My tenant wants to leave. Do I have to refund his rent.

31 03 2010

Q

A landlord of ours has a tenant on a contract which runs out in 6 months time, he has paid 3 months in advance. However, he is moving to another area for personal reasons, and cannot afford to pay rent at his new location as well as the existing one. Our landlord is confident that we can get his house filled within a month or so. The landlord asked us if he could keep the 3 months rent if he re-lets to another tenant. The tenant has requested that the landlord say in writing that he will accept the 3 months advance as final payment and not persue him further.

A

The landlord has no obligation to surrender the tenancy, and therefore he could force the tenant to pay the remaining 3 months rent when due. It is also worth noting, he cannot charge double rent. So if he does move in a new tenant he will have to refund the current one.

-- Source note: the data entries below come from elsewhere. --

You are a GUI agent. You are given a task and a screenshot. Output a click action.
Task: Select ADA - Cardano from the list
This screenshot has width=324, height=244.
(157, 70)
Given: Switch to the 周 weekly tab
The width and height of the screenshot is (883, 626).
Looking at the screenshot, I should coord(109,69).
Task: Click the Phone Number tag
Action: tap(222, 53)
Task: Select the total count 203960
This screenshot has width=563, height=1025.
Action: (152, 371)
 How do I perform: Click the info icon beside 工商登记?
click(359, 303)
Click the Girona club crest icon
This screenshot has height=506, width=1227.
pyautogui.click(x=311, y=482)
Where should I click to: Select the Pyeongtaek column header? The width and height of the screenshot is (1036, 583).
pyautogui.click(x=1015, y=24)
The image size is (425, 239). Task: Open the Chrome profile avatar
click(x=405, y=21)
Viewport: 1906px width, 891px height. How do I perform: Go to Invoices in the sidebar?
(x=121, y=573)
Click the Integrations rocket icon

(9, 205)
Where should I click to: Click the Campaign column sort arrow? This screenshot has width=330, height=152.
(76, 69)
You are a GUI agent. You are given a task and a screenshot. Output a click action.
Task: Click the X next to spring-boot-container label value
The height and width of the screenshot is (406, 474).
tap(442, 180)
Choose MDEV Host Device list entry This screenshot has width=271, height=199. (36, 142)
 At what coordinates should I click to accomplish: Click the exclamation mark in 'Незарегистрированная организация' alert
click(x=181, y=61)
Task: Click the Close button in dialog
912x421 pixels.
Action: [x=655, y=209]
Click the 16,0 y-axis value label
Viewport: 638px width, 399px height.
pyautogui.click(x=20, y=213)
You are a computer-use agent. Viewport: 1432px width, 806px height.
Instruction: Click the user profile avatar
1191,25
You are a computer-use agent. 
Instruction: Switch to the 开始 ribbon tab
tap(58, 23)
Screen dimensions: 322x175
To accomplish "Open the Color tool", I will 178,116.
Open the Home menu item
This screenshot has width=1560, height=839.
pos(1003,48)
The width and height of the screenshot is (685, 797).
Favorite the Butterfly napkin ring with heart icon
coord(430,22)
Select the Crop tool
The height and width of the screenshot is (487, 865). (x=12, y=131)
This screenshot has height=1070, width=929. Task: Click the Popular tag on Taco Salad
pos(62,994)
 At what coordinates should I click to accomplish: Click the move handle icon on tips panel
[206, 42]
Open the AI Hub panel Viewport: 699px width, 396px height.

It might make most sense for the landlord to force the current tenant to stay, however, there are two points of thought here:

If the current tenant can’t afford to pay, the landlord may have to go through the courts, which is always going to be time-consuming and risky.

It is always worth being good to your tenants, because you never know how far word of mouth might spread, and having a tenant who does not like you staying in your property can often cause headaches.

My advice would be to tell the tenant that you will surrender the contract once you have secured a new tenant, and that he will still have to be liable for the rent up until the point that the new tenant becomes liable for it. This may well mean the current tenant getting a refund.

However, the current tenant must understand that if the landlord is unable to find a new tenant he will still be liable for the rent for the remaining 3 months of the contract.

If the landlord is confident of finding a new tenant then this solution is best for everyone involved. The landlord may wish to make the tenant pay any fees associated with re-letting the property, or perhaps a pro-rated portion of this re-letting fee based on how much of the tenancy the tenant has already had.

This is negotiable of course, so it is best to come to some arrangement that both party is happy with.